The Chronicle of the Land of Llamalot

Around that time, Queen Maesievere was with child.  On occasion she would rest in her garden with only her serfs for companionship.  The Queen was heavy with child and the titbits the serfs did bring the queen were received with grace as she favoured them with a benevolent look.  The Queen did eat shoots of hawthorn, and leaves of hazel, and buds of rose, and sprouts of maple.  Everything in the land was full and ripe.


In the time leading up to the royal birth, the heavens had opened.  Deluge upon flood upon great walls of water had passed through the land and the ground was boggy.  The delicate ankles of the ladies of the court, normally so clean, were muddied by their trips round the royal estate.  The ladies of the court were mightly miffed at this and didst occupy their chambers next to the court yard for long spells.

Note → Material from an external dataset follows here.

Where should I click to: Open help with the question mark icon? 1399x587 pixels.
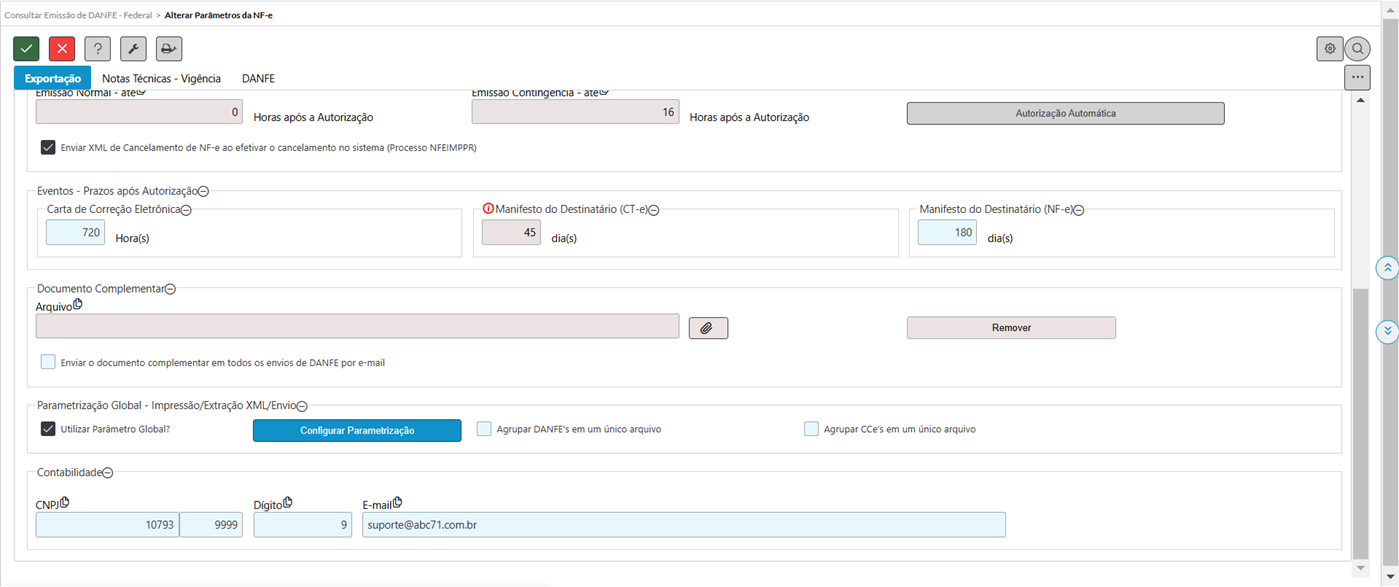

Queen Maesievere was with child for a long time and the baby was due.  But the baby did not wish to be born into mud so it didst hang on and wait till the weather was more clement.  And Queen Maesievere told her serfs one Monday that on the Tuesday she would give birth.  Her people had announced a break in the weather and Tuesday would be a good time to ‘get on with it’.  Maesievere, attended by her ladies of the court, awaited the delivery of her royal child.


And, her people did sit with her.  Queen Maesivere was keen to seek the solace of the serfs – she knew they would assist.  She was less keen on the attentions of that noble knight Sir Brodivere who didst stroll a little too closely past her a rear and end with a full groats’s worth in the face.  The young Prince Rollo was equally wanting in thoughtfulness and really shouldn’t have tried to nibble that ash leaf just nestling on the Queen’s noble rump.  But the serfs were trusted, and though their over-enthusiastic ‘is she, isn’t she’s?’ did fray the nerves of the Queen, she smiled down on them kindly (if a little wearily) for she knew they couldn’t help themselves. 


And the serfs did love their Queen and the Queen didst look fondly at her serfs.  For she knew that it would be they who would tend to her during her confinement.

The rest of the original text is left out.